- [Work item]: Once the line with "You are a computer-use" is found in the data, output it and each following line exactly, up to and including the line with "Instruction: Choose the 垂直B2B industry filter", and nothing before or after.

Saved entries
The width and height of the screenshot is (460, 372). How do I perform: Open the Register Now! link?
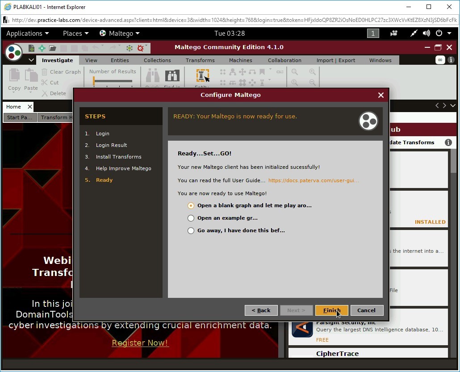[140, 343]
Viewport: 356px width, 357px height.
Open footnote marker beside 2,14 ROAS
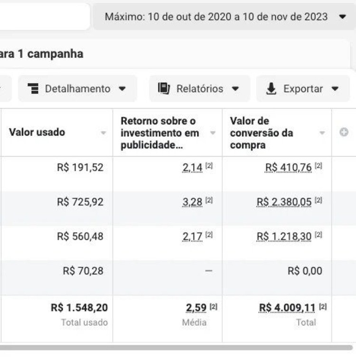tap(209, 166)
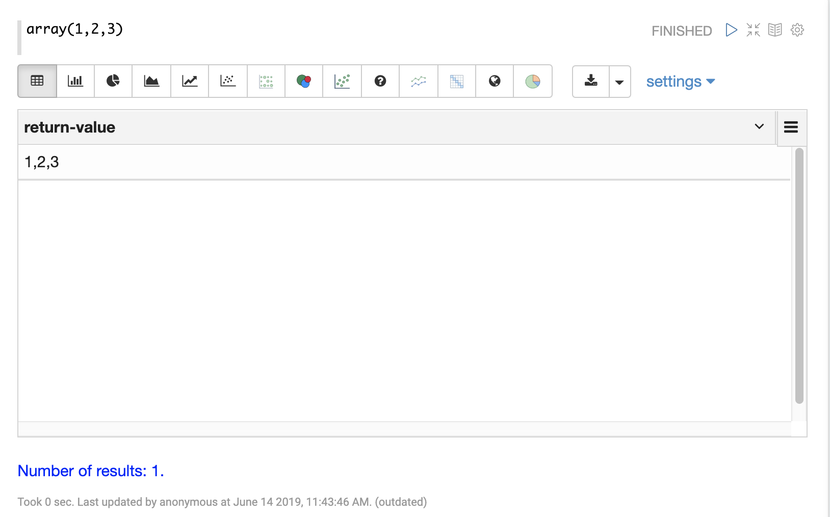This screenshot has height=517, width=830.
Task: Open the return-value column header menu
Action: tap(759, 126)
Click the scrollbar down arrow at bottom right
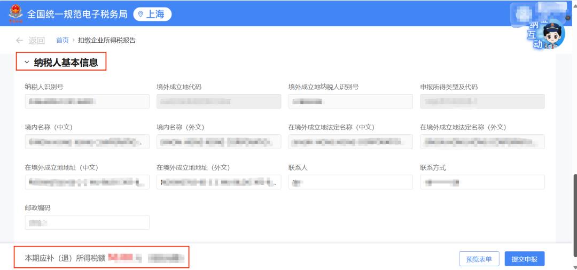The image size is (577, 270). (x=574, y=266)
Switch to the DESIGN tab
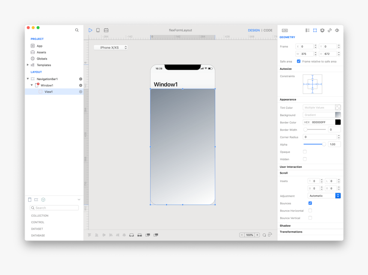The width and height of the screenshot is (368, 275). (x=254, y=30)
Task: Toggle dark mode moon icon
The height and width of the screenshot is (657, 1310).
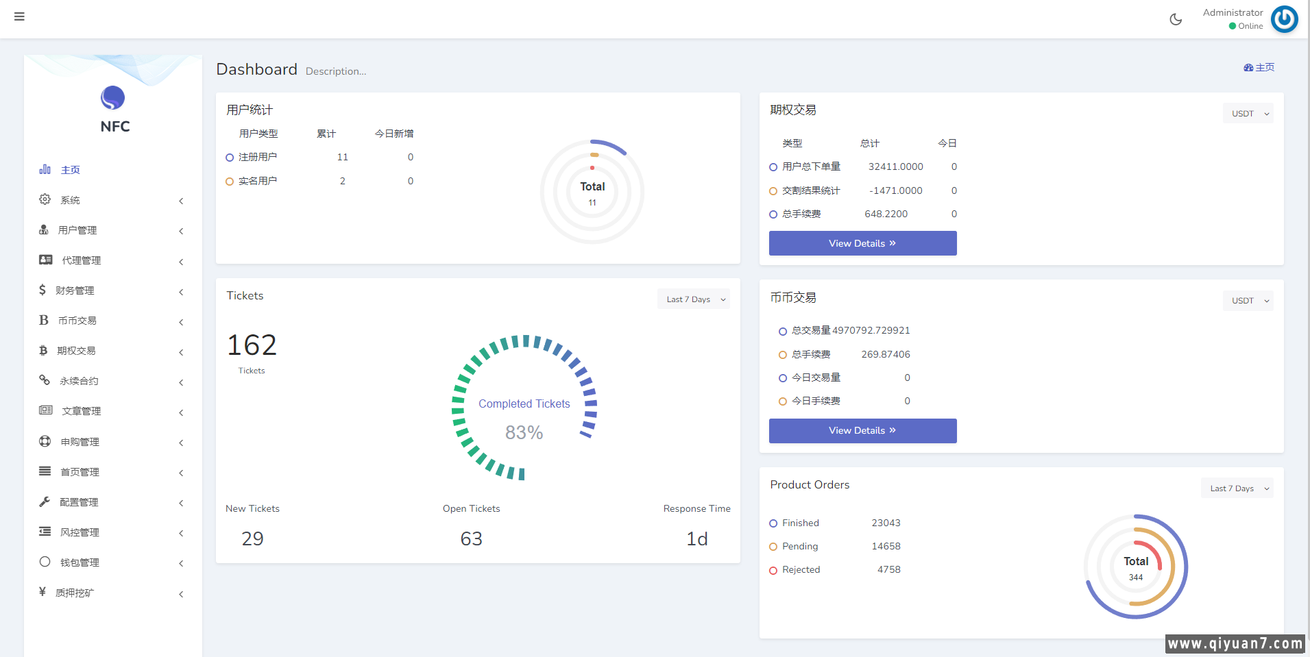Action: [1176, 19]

---

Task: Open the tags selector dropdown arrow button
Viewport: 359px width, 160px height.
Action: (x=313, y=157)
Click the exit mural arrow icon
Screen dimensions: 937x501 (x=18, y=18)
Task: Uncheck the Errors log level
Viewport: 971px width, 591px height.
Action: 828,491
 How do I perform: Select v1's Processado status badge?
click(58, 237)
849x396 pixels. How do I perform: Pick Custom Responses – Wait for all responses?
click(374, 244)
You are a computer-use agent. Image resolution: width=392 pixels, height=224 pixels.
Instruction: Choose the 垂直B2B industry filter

- [Task response]:
You are a computer-use agent. Image resolution: width=392 pixels, height=224 pixels.
Instruction: Choose the 垂直B2B industry filter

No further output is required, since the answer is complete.